💳 Trending Now: Cv ~LB

I wouldn't be quick to conclude data leakage. If data leakage in test set, performance should improve, not get worse. I haven't made any submissions yet, but it is an interesting dataset for sure. And as @Jaw22 pointed out in a related post, it does require some 'skills' and domain knowledge.

replied to halsted4 Dec 2024, 16:05

Upvotes 3

Amy_Bray

Zindi

We ensured that no customers were split over train and test, they are either in one or the other.

replied to halsted5 Dec 2024, 06:40

Upvotes 4

Koleshjr

Multimedia university of kenya

Thanks @Amy_Bray if I understand them correctly the data leakage they are talking about is in their local cross validation but not the train, tests given?

replied to Amy_Bray5 Dec 2024, 06:43

Upvotes 2

Amy_Bray

Zindi

ah! you know me so well Kolesh, you know how I always panic when the word leak is used :")

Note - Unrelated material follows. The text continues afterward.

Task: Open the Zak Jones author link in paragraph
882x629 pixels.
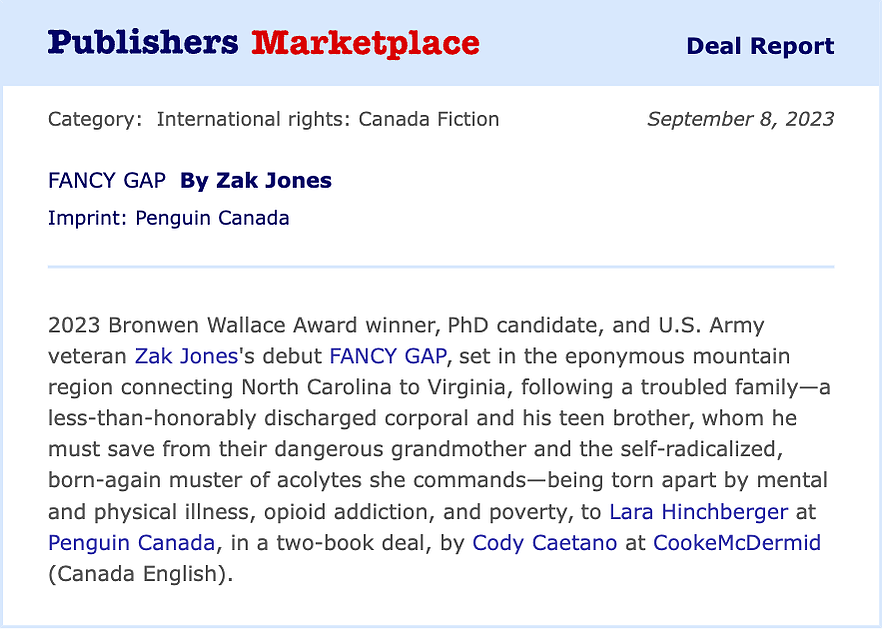Action: click(186, 356)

replied to Koleshjr5 Dec 2024, 06:45

Upvotes 1

Koleshjr

Multimedia university of kenya

😅

replied to Amy_Bray5 Dec 2024, 06:49

Upvotes 0

halsted

I kind of stand by my statement... is not 253952 customer in both sets? with loans for different times in both sets?

replied to halsted6 Dec 2024, 03:09

Upvotes 1

Juliuss

Freelance

Hello @Amy_Bray,

Am I misunderstanding something? I thought that some customer_ids appear in both the train and test datasets. Could you please clarify your statement: "We ensured that no customers were split over train and test; they are either in one or the other"?

Thanks

replied to Amy_Bray10 Dec 2024, 21:35

Upvotes 4

Olayinka_Fadahunsi

@amy_gray. Hope you are well . Still waiting on your response.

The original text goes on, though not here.